È possibile ereditare senza dover pagare alcunché, ma solo in determinate condizioni. In Italia, le imposte di successione non si applicano sempre: ci sono casi in cui l’erede è completamente esonerato dal pagamento.
La legge prevede che il coniuge e i parenti in linea retta (cioè figli, genitori e, in alcuni casi, nonni e nipoti) siano esenti dall’imposta di successione se l’attivo ereditario – ovvero il valore totale dei beni lasciati – non supera i 100.000 euro. Questo limite è fondamentale: se l’eredità rientra in questa soglia, non scatta alcun tributo.
Un’altra condizione importante riguarda gli immobili. Se l’eredità non comprende beni immobili o diritti reali su immobili (come usufrutto o nuda proprietà), l’esenzione si applica più facilmente. In pratica, ereditare conti correnti, risparmi, azioni o oggetti di valore – purché nel rispetto del limite – non comporta costi fiscali per chi riceve.
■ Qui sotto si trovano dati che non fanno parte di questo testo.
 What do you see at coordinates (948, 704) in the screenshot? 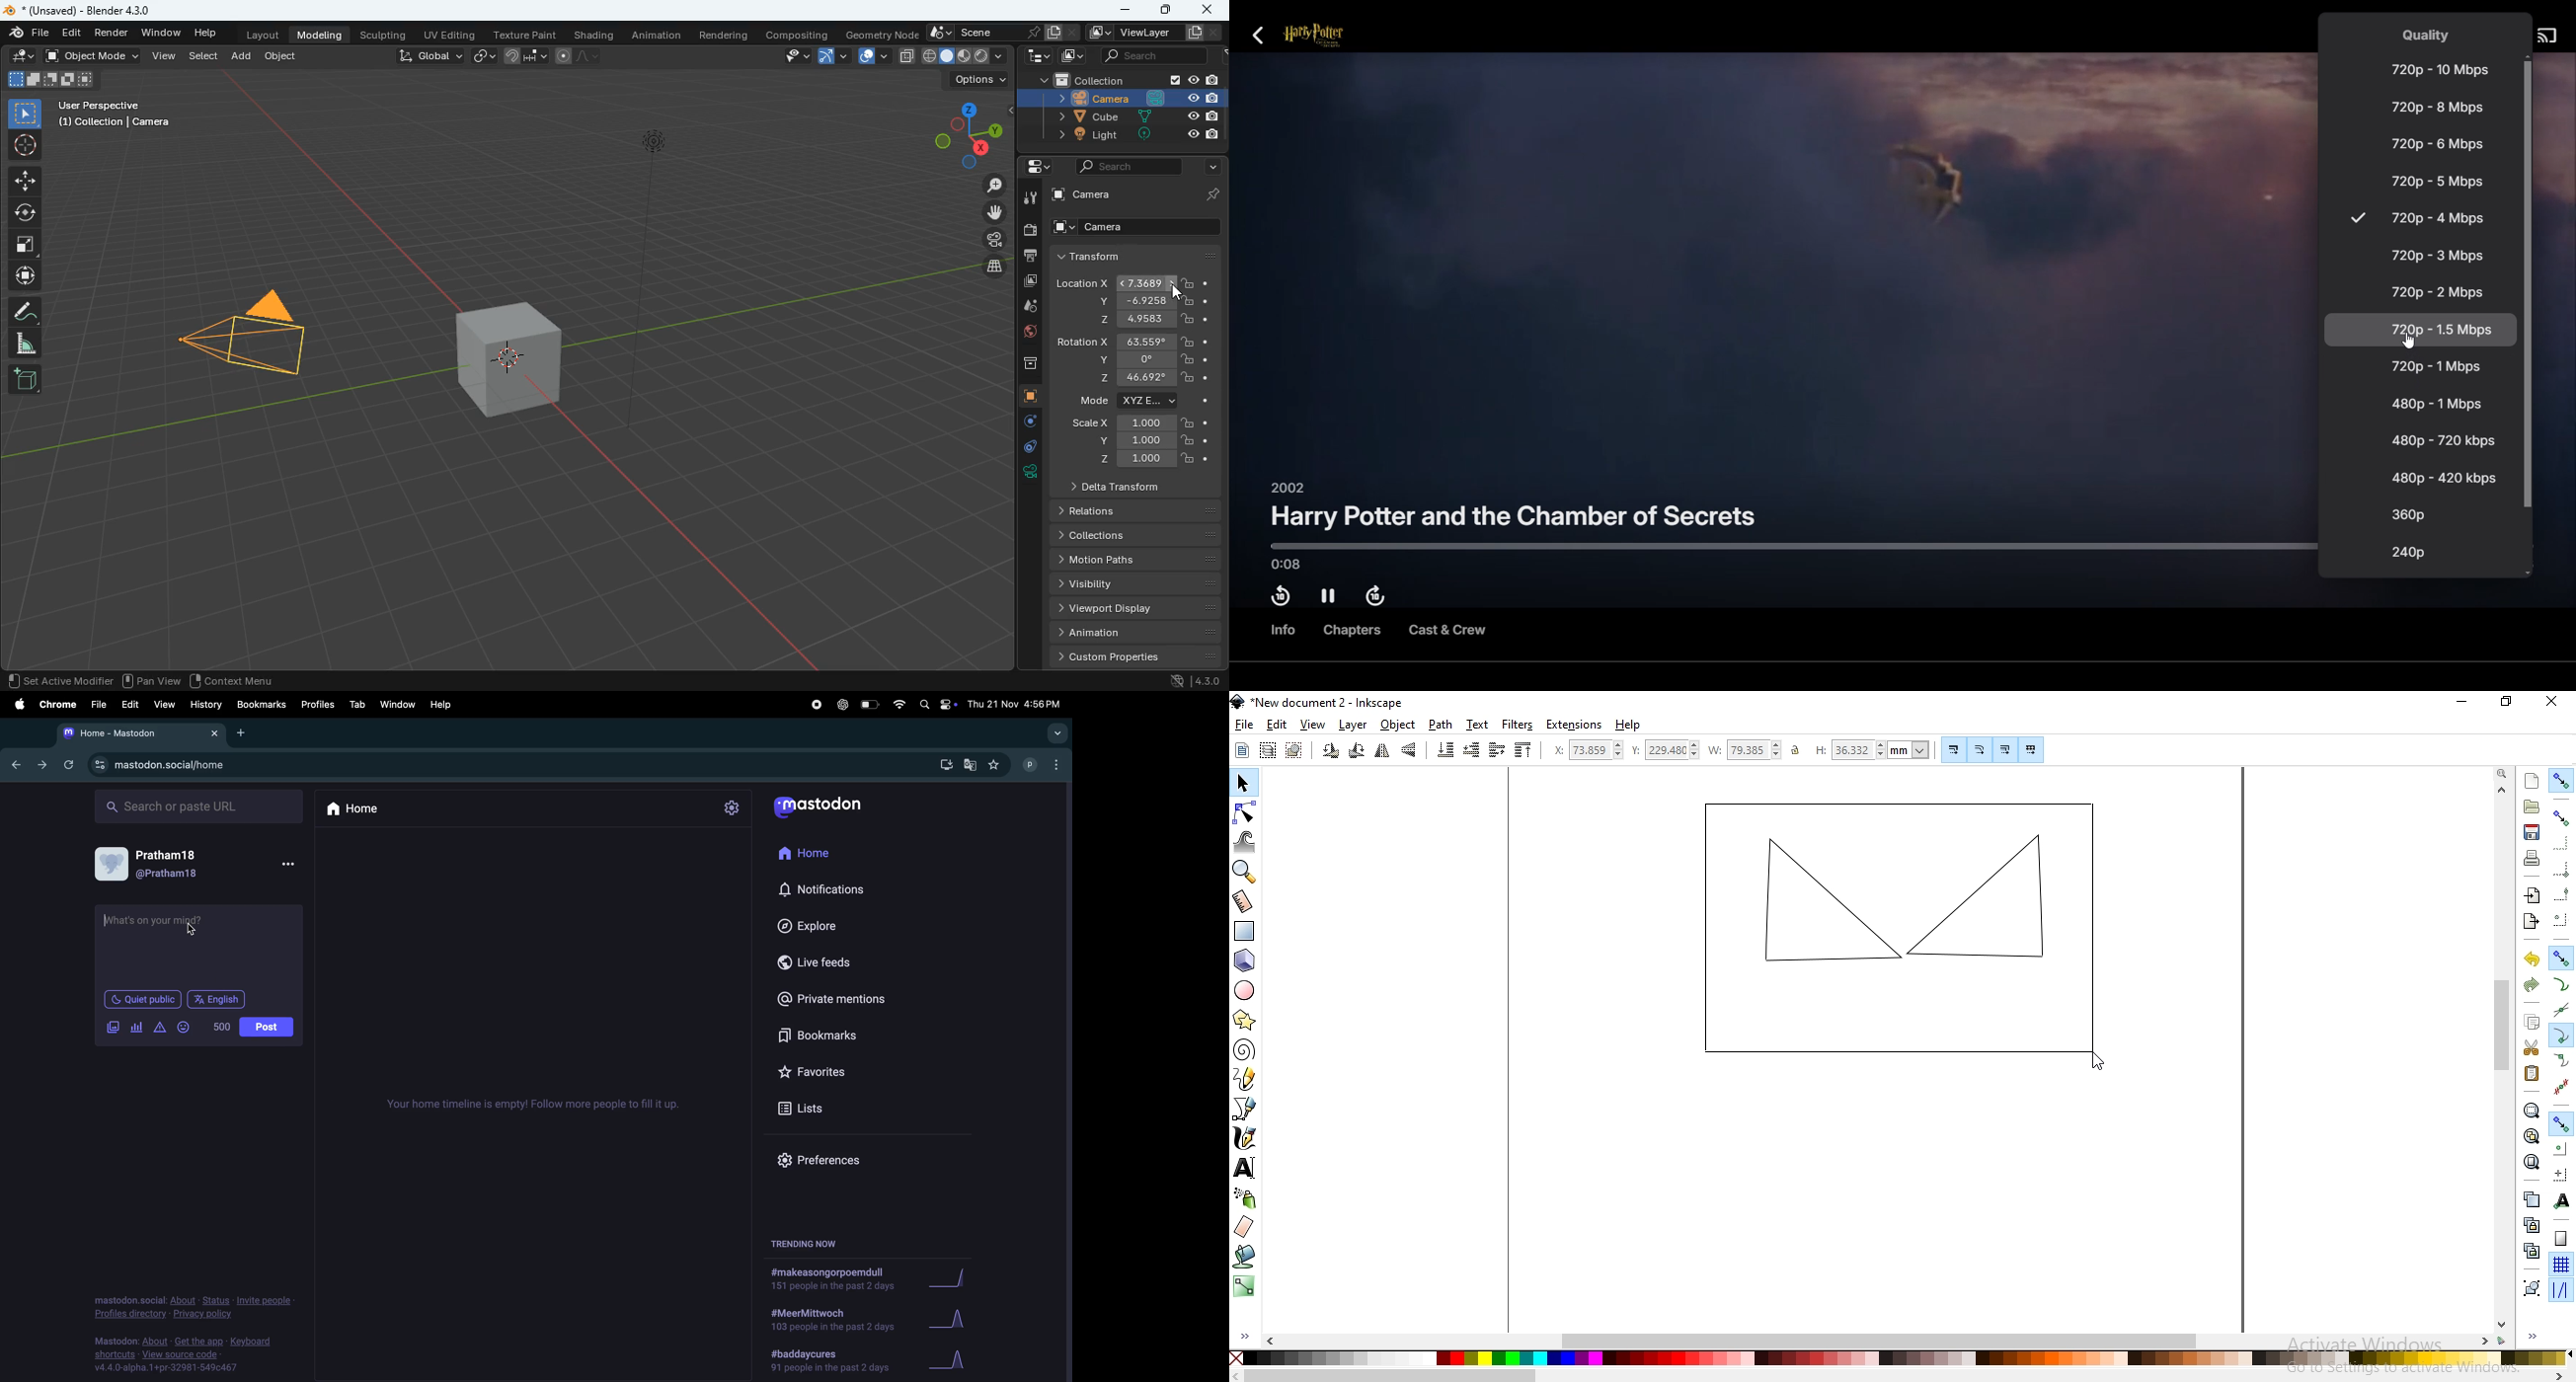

Attenzione però: se l’attivo supera i 100.000 euro o include una casa o un terreno, anche tra coniugi e familiari diretti, entrano in gioco tassazioni progressive. Per questo è sempre utile valutare con attenzione il valore complessivo dell’eredità prima di procedere.
In sintesi, ereditare senza pagare è possibile, ma solo se si rispettano i requisiti: parentela diretta, valore limitato e assenza di beni immobili. In questi casi, la legge tutela la famiglia, agevolando il passaggio di beni senza appesantirlo con oneri fiscali.